A multi-TeV collider will have all the features of a TeV class 
linear collider, 
including $e^-e^-$, $e\gamma$ and $\gamma\gamma$ collider options.
Realizing these options in the multi-TeV region is somewhat more difficult
than for a sub-TeV collider, 
but first studies indicate that the additional complications
can probably be overcome~\cite{telnov}.
Polarized beam collisions 
 will have an additional  loss of 7\% of effective polarization 
 during the beam-beam 
interaction, due to the beamstrahlung and strong fields at 
3 TeV~\cite{assman}.
Therefore,  polarimeters before and 
after the collision point will be  needed to control this effect.
Physics processes might also be used to monitor the effective 
polarization at the interaction point (IP).
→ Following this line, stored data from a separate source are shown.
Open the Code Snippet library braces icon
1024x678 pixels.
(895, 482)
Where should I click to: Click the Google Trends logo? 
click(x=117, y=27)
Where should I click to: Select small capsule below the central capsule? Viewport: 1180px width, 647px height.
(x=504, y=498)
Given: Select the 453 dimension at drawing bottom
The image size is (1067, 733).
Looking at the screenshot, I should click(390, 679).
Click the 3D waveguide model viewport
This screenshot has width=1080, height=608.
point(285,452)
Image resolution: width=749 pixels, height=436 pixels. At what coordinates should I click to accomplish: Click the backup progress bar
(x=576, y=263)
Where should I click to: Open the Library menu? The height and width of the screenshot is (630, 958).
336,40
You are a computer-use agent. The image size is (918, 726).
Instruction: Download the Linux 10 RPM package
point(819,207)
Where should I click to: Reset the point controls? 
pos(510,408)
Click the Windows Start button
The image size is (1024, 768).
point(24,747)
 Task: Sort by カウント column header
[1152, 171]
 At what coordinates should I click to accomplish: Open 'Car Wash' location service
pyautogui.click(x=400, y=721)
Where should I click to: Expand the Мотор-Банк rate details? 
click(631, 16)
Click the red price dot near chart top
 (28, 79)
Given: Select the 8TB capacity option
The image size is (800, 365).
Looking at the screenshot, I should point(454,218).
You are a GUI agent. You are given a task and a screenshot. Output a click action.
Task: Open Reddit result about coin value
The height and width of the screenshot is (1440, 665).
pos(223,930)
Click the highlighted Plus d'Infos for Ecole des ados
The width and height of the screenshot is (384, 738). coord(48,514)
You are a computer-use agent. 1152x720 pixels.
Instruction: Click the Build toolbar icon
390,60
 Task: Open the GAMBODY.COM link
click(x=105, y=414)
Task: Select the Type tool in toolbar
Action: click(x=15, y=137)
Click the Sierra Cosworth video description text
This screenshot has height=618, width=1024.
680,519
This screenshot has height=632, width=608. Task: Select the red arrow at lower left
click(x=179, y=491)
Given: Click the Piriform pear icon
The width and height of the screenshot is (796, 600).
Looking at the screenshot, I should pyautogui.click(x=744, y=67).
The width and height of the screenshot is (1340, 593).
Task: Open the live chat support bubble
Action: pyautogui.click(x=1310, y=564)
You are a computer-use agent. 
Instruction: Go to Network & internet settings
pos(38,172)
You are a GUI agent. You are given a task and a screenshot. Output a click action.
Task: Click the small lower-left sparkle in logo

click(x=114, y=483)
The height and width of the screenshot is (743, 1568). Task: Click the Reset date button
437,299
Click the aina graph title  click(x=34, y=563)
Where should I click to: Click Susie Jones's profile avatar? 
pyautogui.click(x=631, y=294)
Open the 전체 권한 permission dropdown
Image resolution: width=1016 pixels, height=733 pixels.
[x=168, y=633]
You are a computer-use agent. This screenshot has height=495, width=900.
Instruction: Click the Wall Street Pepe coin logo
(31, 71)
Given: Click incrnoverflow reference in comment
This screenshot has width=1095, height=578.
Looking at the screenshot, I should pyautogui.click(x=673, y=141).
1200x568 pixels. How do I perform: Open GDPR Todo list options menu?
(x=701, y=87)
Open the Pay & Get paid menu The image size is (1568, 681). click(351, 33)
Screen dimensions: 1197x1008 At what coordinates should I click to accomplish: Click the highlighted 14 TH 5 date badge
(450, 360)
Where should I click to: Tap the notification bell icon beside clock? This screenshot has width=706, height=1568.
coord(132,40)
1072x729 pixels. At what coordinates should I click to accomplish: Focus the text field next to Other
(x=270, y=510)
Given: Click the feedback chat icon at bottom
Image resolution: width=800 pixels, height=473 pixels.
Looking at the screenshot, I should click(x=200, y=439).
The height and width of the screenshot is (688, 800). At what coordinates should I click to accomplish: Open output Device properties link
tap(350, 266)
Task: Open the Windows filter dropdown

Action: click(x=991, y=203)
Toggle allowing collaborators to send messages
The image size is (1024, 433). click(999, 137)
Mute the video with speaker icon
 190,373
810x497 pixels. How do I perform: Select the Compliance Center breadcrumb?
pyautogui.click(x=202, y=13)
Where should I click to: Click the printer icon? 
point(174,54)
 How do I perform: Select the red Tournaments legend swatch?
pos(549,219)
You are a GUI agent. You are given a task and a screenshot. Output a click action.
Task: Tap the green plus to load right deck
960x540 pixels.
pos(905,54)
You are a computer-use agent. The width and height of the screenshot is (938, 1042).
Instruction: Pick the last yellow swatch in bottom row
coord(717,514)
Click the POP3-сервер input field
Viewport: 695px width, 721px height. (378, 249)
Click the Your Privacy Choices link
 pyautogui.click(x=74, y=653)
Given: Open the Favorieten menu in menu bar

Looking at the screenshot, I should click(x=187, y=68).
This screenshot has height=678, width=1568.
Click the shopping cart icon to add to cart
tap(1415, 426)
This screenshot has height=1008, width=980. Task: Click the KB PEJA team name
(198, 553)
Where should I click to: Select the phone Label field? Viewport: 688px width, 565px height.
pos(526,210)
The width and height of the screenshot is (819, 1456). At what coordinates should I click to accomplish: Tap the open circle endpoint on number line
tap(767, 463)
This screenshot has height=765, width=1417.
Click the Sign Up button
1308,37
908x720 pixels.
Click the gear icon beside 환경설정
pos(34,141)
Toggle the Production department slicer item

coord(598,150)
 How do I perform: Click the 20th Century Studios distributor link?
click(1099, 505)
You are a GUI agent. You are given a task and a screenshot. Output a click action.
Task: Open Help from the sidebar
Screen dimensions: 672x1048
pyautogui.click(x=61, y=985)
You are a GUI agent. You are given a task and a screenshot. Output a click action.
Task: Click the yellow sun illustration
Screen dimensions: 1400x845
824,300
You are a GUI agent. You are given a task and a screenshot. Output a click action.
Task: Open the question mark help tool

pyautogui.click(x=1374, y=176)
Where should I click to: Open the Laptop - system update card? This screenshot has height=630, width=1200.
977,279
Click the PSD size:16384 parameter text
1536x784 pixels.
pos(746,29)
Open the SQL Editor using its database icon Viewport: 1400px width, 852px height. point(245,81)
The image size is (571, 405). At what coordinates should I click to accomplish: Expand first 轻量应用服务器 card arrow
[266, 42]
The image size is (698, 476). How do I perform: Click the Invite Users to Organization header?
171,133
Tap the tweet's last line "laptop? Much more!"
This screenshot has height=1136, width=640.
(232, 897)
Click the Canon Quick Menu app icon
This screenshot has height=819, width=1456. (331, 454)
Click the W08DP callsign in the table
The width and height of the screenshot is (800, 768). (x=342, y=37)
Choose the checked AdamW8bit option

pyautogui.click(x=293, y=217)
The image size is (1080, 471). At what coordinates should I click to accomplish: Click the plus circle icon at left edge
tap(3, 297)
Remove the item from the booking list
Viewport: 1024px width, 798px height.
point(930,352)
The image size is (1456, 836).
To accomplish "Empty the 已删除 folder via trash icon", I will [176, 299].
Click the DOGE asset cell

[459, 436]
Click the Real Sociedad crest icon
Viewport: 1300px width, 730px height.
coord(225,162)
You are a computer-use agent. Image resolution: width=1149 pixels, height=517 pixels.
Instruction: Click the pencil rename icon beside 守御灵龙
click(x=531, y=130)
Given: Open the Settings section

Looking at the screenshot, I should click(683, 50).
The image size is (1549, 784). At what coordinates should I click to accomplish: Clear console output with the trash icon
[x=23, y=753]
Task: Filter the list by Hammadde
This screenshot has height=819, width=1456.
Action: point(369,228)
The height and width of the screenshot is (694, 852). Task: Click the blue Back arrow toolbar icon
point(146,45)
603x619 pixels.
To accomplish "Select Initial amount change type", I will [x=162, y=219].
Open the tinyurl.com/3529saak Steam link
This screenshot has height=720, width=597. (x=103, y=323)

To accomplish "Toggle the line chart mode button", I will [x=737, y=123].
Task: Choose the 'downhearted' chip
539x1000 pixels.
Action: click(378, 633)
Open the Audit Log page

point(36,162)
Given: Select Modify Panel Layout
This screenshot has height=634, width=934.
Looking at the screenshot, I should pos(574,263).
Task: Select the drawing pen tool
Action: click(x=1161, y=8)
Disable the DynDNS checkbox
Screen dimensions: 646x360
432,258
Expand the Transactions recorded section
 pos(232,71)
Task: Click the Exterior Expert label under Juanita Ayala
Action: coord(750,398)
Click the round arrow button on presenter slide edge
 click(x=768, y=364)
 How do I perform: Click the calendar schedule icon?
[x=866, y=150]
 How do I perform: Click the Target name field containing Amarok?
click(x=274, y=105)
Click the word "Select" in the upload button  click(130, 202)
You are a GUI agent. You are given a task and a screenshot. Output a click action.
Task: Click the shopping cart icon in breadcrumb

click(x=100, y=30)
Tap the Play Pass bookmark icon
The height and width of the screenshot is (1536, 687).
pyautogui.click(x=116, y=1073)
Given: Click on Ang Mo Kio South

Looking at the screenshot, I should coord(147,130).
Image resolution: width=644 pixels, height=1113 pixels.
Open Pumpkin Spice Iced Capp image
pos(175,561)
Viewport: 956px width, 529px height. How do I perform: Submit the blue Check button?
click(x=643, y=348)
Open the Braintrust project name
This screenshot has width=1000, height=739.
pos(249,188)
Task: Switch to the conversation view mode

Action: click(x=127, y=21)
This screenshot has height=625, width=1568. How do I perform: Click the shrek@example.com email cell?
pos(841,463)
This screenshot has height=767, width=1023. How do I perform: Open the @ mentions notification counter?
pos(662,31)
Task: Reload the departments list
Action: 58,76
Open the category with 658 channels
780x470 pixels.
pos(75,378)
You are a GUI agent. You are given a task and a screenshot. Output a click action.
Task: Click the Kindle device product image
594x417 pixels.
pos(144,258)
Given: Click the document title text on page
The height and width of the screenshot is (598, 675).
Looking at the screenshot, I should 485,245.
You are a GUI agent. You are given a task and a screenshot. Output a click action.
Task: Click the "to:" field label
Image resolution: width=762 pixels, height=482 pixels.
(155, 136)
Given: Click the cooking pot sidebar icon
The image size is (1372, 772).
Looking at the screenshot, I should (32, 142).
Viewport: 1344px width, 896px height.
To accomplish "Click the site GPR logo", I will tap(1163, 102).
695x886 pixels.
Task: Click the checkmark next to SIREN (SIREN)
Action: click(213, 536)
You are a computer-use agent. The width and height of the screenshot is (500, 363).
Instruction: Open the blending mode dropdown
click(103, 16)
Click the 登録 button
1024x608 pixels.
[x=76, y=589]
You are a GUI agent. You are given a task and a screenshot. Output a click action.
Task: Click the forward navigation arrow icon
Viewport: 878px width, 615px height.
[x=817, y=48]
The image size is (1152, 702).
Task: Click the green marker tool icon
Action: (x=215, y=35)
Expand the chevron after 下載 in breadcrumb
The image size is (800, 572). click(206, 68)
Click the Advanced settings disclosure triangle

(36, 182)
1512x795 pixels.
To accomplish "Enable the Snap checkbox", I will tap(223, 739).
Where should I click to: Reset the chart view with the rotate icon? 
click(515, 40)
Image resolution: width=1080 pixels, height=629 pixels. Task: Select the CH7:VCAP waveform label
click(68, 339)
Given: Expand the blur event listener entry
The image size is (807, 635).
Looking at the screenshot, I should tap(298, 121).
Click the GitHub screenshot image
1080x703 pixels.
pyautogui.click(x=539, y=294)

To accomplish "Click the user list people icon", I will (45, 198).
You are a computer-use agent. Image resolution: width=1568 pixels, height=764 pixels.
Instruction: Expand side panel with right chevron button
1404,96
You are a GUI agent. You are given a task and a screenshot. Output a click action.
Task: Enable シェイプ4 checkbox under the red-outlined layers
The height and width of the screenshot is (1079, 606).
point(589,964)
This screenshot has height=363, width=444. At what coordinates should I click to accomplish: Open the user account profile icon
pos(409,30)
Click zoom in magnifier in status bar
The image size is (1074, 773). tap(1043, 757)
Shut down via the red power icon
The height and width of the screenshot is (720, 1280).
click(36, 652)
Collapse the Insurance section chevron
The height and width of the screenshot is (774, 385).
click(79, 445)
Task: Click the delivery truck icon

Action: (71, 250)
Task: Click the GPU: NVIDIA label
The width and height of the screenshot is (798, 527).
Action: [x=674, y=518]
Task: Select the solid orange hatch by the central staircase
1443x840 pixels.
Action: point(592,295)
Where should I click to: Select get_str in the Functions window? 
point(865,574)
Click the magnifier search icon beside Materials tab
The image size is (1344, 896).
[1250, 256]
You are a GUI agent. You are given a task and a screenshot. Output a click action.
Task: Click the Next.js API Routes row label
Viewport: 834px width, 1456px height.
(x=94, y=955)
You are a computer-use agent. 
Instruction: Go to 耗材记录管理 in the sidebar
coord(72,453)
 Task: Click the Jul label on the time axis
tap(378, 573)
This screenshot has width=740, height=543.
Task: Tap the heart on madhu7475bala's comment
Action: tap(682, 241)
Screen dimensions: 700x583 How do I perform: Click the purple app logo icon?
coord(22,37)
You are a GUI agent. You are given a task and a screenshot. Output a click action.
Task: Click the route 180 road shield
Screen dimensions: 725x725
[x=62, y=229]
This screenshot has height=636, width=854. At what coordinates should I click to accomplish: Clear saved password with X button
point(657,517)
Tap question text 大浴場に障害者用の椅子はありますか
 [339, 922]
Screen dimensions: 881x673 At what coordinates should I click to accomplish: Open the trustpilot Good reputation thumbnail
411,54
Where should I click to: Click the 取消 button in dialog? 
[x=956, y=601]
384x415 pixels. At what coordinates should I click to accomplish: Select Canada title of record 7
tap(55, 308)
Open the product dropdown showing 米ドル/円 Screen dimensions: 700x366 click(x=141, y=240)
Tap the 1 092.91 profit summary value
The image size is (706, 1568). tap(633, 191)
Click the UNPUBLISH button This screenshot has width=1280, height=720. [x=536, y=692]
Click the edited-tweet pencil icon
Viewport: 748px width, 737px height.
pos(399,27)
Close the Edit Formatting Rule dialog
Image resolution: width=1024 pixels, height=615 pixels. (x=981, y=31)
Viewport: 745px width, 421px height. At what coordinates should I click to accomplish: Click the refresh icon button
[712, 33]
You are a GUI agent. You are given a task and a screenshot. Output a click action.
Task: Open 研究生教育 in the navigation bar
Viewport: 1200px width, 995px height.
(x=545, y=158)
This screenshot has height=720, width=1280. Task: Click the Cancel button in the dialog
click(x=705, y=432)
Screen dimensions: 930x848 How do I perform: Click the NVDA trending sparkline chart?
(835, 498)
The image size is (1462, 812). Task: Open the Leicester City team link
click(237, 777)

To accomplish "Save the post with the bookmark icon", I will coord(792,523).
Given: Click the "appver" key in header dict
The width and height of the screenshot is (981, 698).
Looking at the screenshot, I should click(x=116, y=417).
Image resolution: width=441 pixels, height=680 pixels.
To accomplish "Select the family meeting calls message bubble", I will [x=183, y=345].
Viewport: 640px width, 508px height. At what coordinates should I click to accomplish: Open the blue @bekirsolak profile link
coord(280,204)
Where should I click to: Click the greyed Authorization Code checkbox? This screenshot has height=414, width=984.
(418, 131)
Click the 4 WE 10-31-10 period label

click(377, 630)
\section{Experimental Environment}

The machine parameters~\cite{clic,guignard} needed to achieve these energy and 
luminosity values 
 lead to important challenges for experiments at CLIC. The 
beam-beam effects result in  considerable backgrounds and a distortion
of the luminosity spectrum.
An example of a luminosity spectrum is shown in Fig.~\ref{fig:cross1}.
The effective luminosity available in the peak is given in 
Table~\ref{tab:tab3} for different CLIC CMS energies.
A list of parameters and backgrounds 
which will determine the experimental environment
 at CLIC is given in
Table~\ref{tab:tab2}
 for 3 TeV and ${\cal L} = 10^{35}$cm$^{-2}$s$^{-1}$.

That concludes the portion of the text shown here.